In this movie, I will show you how to create formulas that include links to cells and other worksheets and workbooks, as well as creating hyperlinks.
- [Instructor] Dashboards summarize data from other worksheets and possibly even other workbooks. In this movie, I will show you how to create formulas that include links to cells in other worksheets and workbooks, as well as creating hyperlinks that allow users to go to specific destinations of Excel workbooks or on the web to see more details about the data summarized in the dashboard. In this movie, I will work with two separate Excel workbooks. The first, which I have open now, is called CreateLinks, and the second is DepartmentExpenses.
So I'll go back to CreateLinks and start working. On the left side of this worksheet, I have four headers, beneath which I would like to add some data, so I want to add in data for Room Service Revenue, Guest Count, Average Daily Rate, and Department Expenses. I'll start in cell B3 by creating a link to the cell that contains the total of Room Service Revenue. With cell B3 selected, I will type an equal sign, and now I need to go to the worksheet that contains the cell to which I want to link.
So, I will go down to the tab bar and click RoomService. So here I am, I have Room Service Revenue by Month, then I'll scroll down, and I want the Total row for this Excel table. I'll click that and you'll see that the reference, rather than giving the cell, links to Department Expenses and then the Totals row, and the Revenue column.
And when I press Enter, I get the value of Room Service Revenue of $977,443. I can do something similar for Guest Count and Average Daily Rate. So I will click cell B6 for Guest Count then go to the CityData worksheet. I'm still in the CreateLinks workbook. And I have Guest Count by City and just making sure that is what I wanted, I'm going to click the dashboard again, yep, Guest Count.

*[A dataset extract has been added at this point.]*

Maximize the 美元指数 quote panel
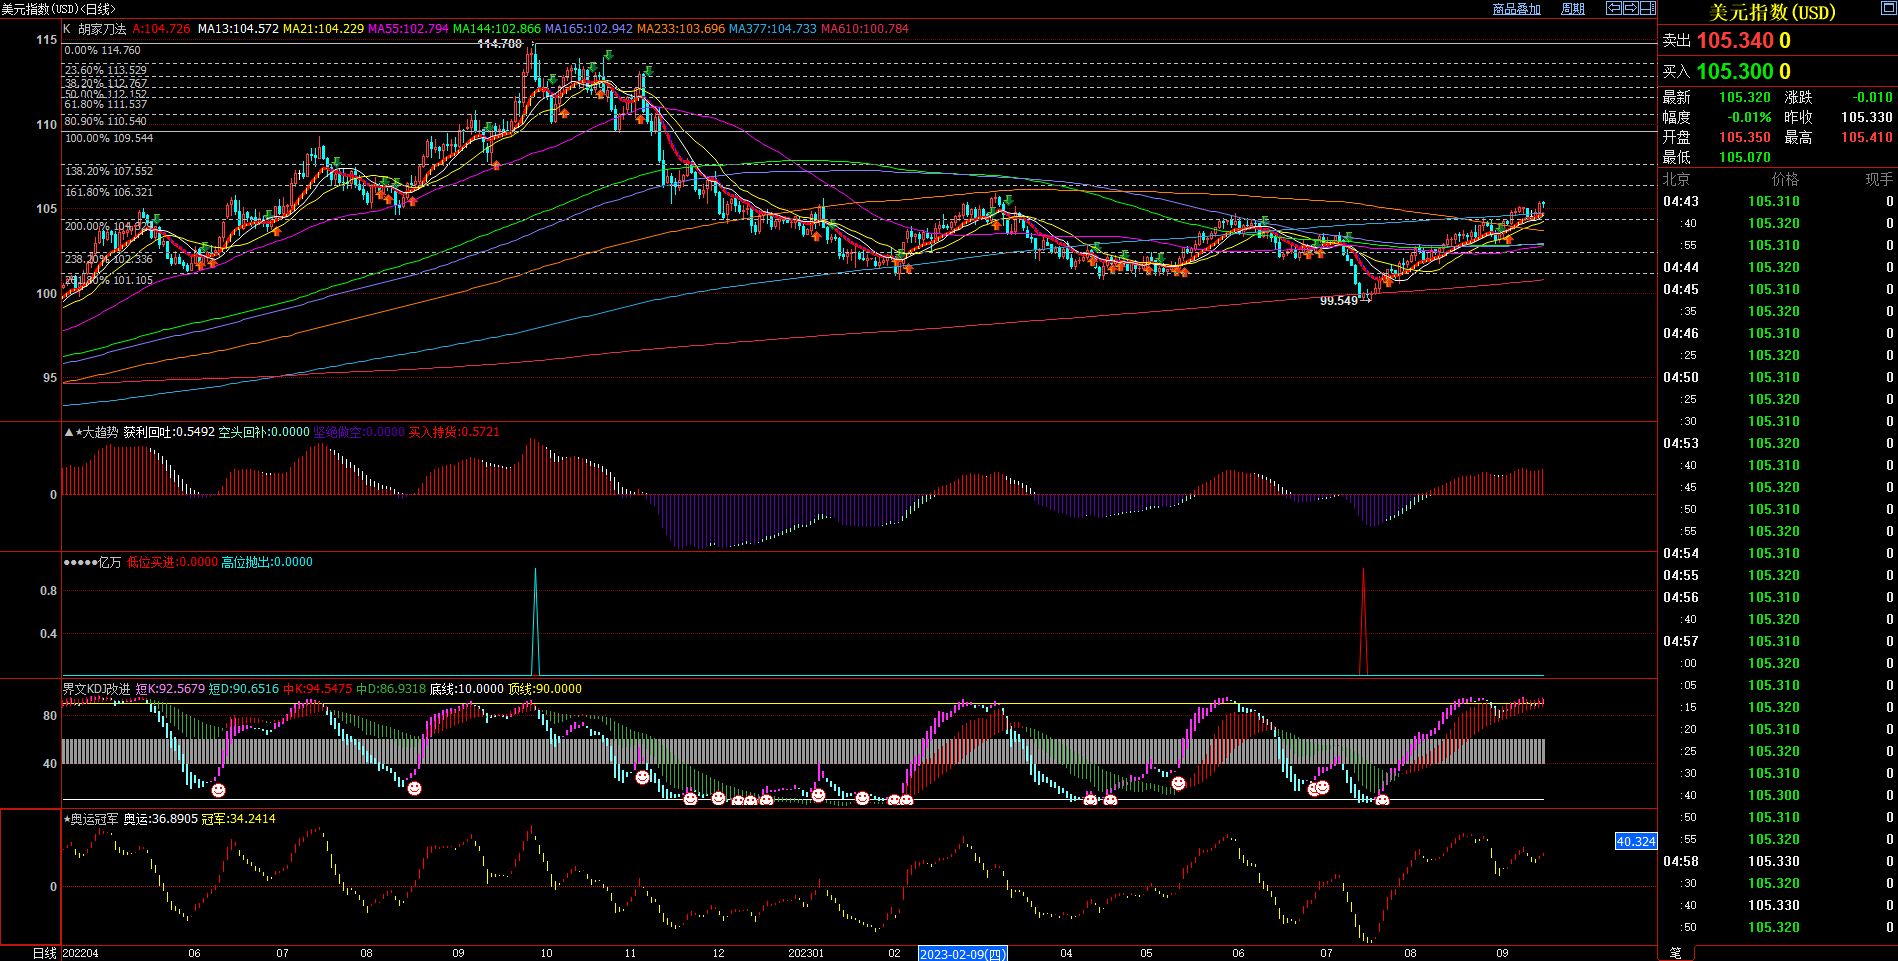1898x961 pixels. pos(1888,9)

So I'll type equal and then go to CityData and again, I want to scroll down. There I have my total for number of guests, press enter, and there's the value. I can do the same thing for Average Daily Rate and this time I'm going to show you a shortcut so you can get to the bottom of a data set. So I'll click cell B9, which is just below the Average Daily Rate header, type an equal sign, then click the CityData sheet tab, and then scroll over.
You can see here that I have 101.92 in cell L164. But let's say that I'm back up at the top. If I click cell L4 and then I press Control + Down Arrow, it moves me down to the bottom cell in this column. So basically, any time that you want to go to the bottom of a data set in a particular column, click any cell within that column, and then press Control + Down Arrow and you'll go to the cell that you want.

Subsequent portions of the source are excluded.